Mais aujourd’hui, un élément incongru vient gâcher le charme du lieu. A côté des bancs se trouvent en effet une immense pancarte. S’apprêtant à crier à la pollution visuelle, l’amant hagard lit le message du panneau : ce dernier indique une levée de fond pour la restauration de la fontaine de Beaune-Semblançay, joyaux de la Renaissance tourangelle. Derrière la pancarte on découvre une éminence en pierre usée, noircie par le temps et la pollution, dont le haut semble particulièrement désagrégé.

Bien qu’il faille de l’imagination pour se le figurer, non, le panneau ne ment pas. Avant d’être une ruine de pierre cette fontaine fut un chef-d’œuvre de la Renaissance et de l’art tourangeau. Perdue et martyrisée, la fontaine, vieille du XVIème siècle, a vécu une histoire mouvementée avant de finir ici, à moitié découpée dans un jardin romantique.

Laissez-moi donc vous raconter l’histoire de la fontaine de Beaune-Semblançay :

Celle-ci commence en 1505, où par la suite d’une volonté du roi Louis XII, il fut décidé de construire un réseau (innovant pour l’époque !) de fontaines publiques dans la ville.
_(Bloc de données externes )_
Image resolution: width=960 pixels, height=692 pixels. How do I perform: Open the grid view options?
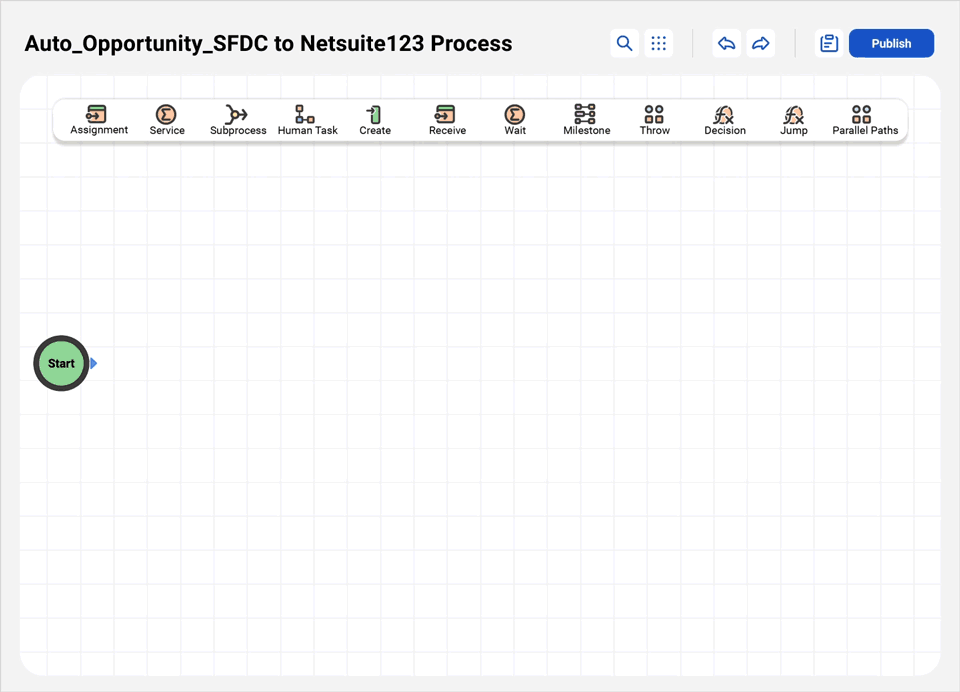click(658, 43)
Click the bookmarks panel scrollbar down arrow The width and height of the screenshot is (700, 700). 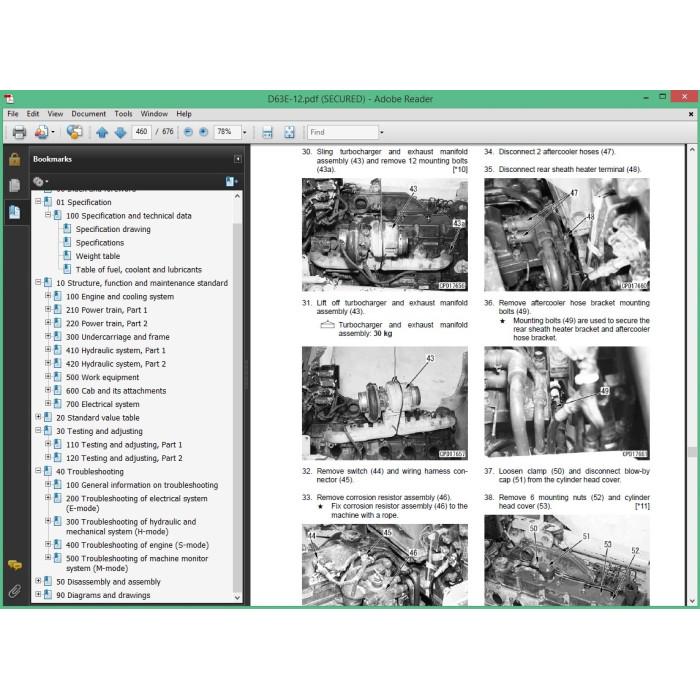pyautogui.click(x=238, y=597)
La direction de l’opération fut confiée à un normand : Pierre Valence, qui ordonna la création de quatre fontaines qui seront placées dans la ville. Notre fontaine en est le dernier modèle existant.

Commencée en 1506, la fontaine de Beaune-Semblançay prend le nom de Jacques de Beaune, seigneur de Semblançay et directeur général des finances royales. Il fut celui qui la finança et qui prêta les jardins de son hôtel particulier pour l’érection de la fontaine.
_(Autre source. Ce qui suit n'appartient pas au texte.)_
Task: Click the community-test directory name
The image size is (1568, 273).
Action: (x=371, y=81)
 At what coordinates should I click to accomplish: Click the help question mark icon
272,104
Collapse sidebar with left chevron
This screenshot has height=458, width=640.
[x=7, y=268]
Terminée en 1511, la fontaine est l’œuvre des frères Bastien et François Martin issu des ateliers du célèbre sculpteur tourangeau Michel Colombe. D’une hauteur de quatre mètres, elle se compose de plusieurs étages montés en pyramide. Les motifs furent sculptés et peint par Jean de Leschallier et témoignent d’une forte influence italienne, chose peu commune jusqu’alors.
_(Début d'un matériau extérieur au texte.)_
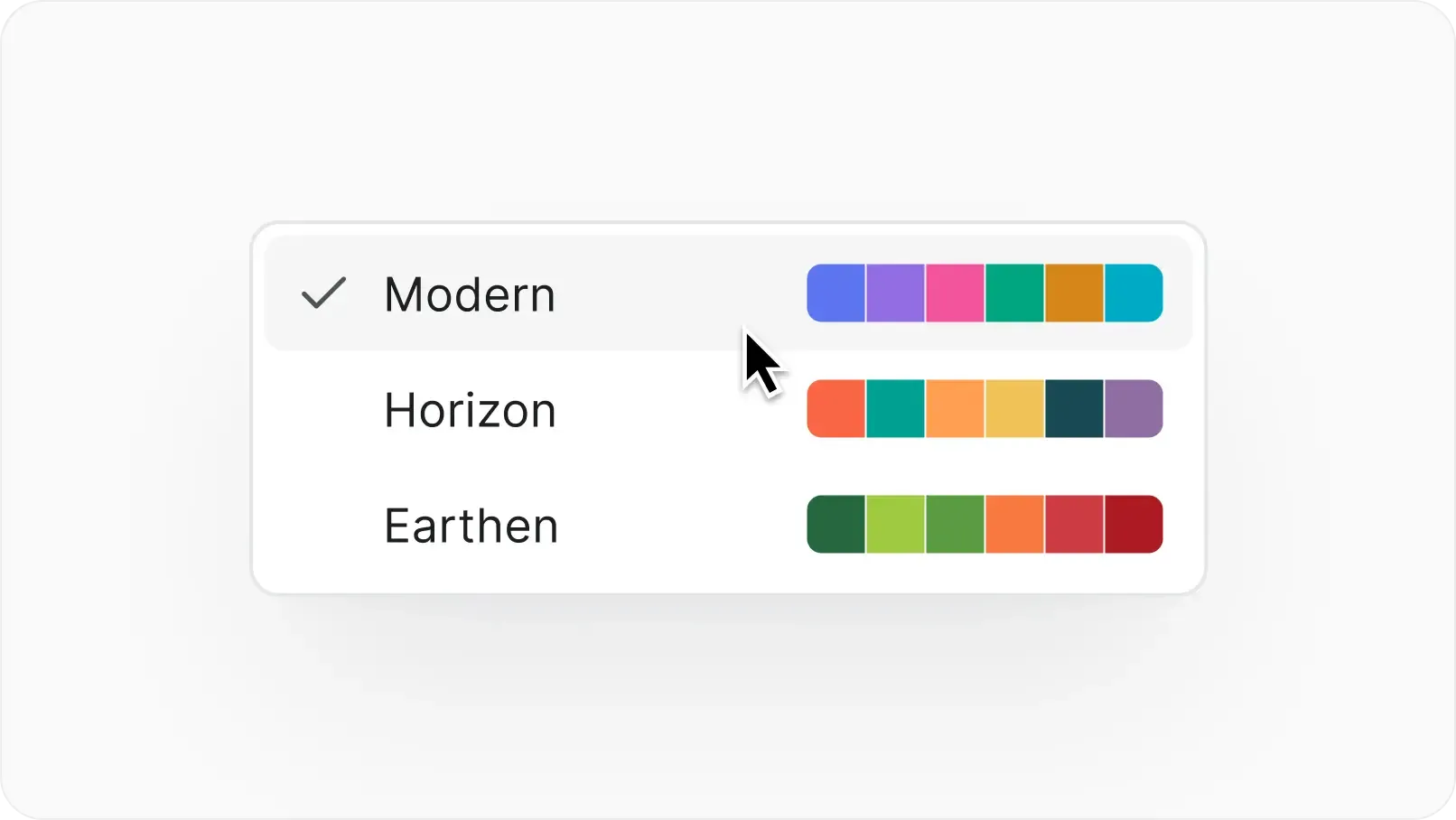Screen dimensions: 1456x820
Task: Click the orange swatch in the Modern palette
Action: 1074,293
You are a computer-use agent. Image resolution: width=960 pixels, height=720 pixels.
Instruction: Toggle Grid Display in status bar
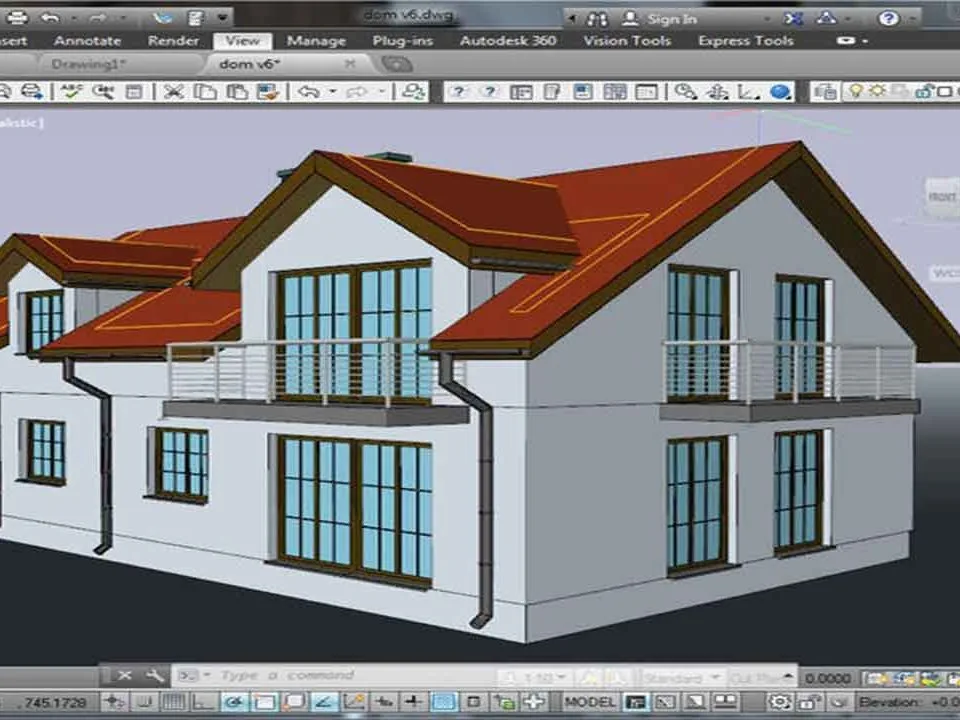(172, 702)
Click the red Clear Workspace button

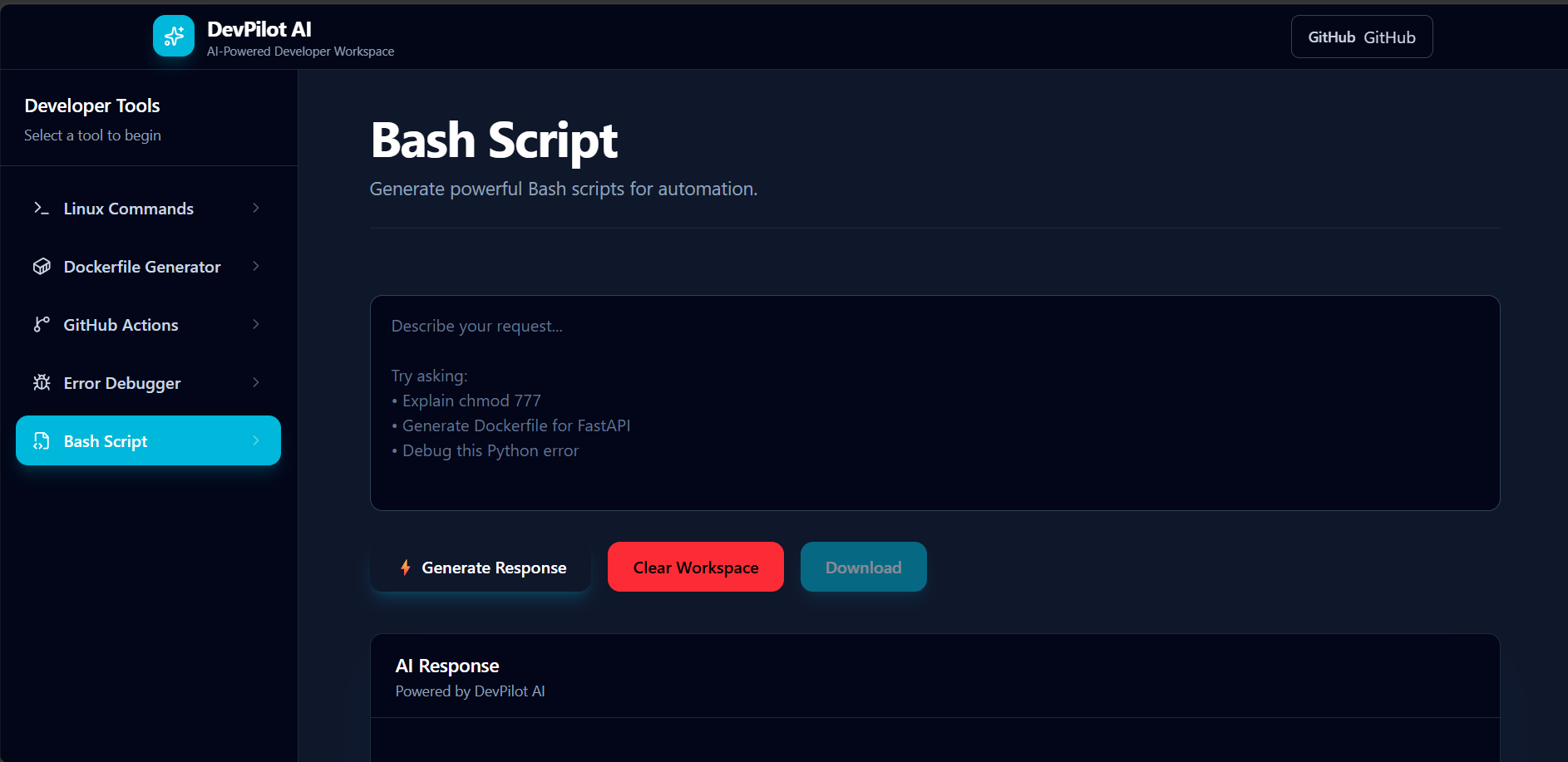point(696,567)
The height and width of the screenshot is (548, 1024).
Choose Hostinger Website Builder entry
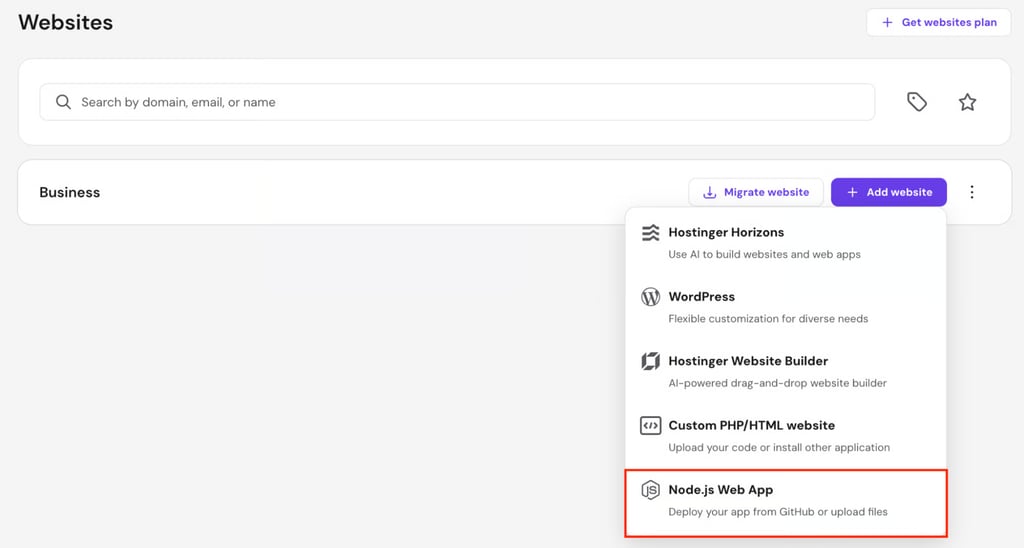pos(786,372)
Le module supérieur se compose de quatre porcs-épics, emblème du roi Louis XII, calés entre les lettres A et L, qui sont les initiales du roi et de son épouse Anne de Bretagne. Leurs armoiries se retrouvent aussi plus bas.

L’étage inférieur se compose quant à lui des blasons de la ville de Tours (dont les fleurs de lys furent rayées à la Révolution) et de la famille de Beaune. Le haut de la colonne était couronné d’un crucifix, probablement perdu lors de la Révolution aussi.

Au départ présente à la croisée de la Grand-Rue (actuelle rue du Commerce) et de la rue Traversaine (ancêtre de la rue Nationale), la fontaine fut déplacée puis remontée au sein de l’hôtel de l’Intendance (situé rue des Halles et disparu en 1940) en 1778 pendant le percement de la rue Royale. C’est en 1820 qu’elle est à nouveau déplacée pour trôner sur la place du Grand-Marché à l’emplacement de celui que nous appelons aujourd’hui « le Monstre ».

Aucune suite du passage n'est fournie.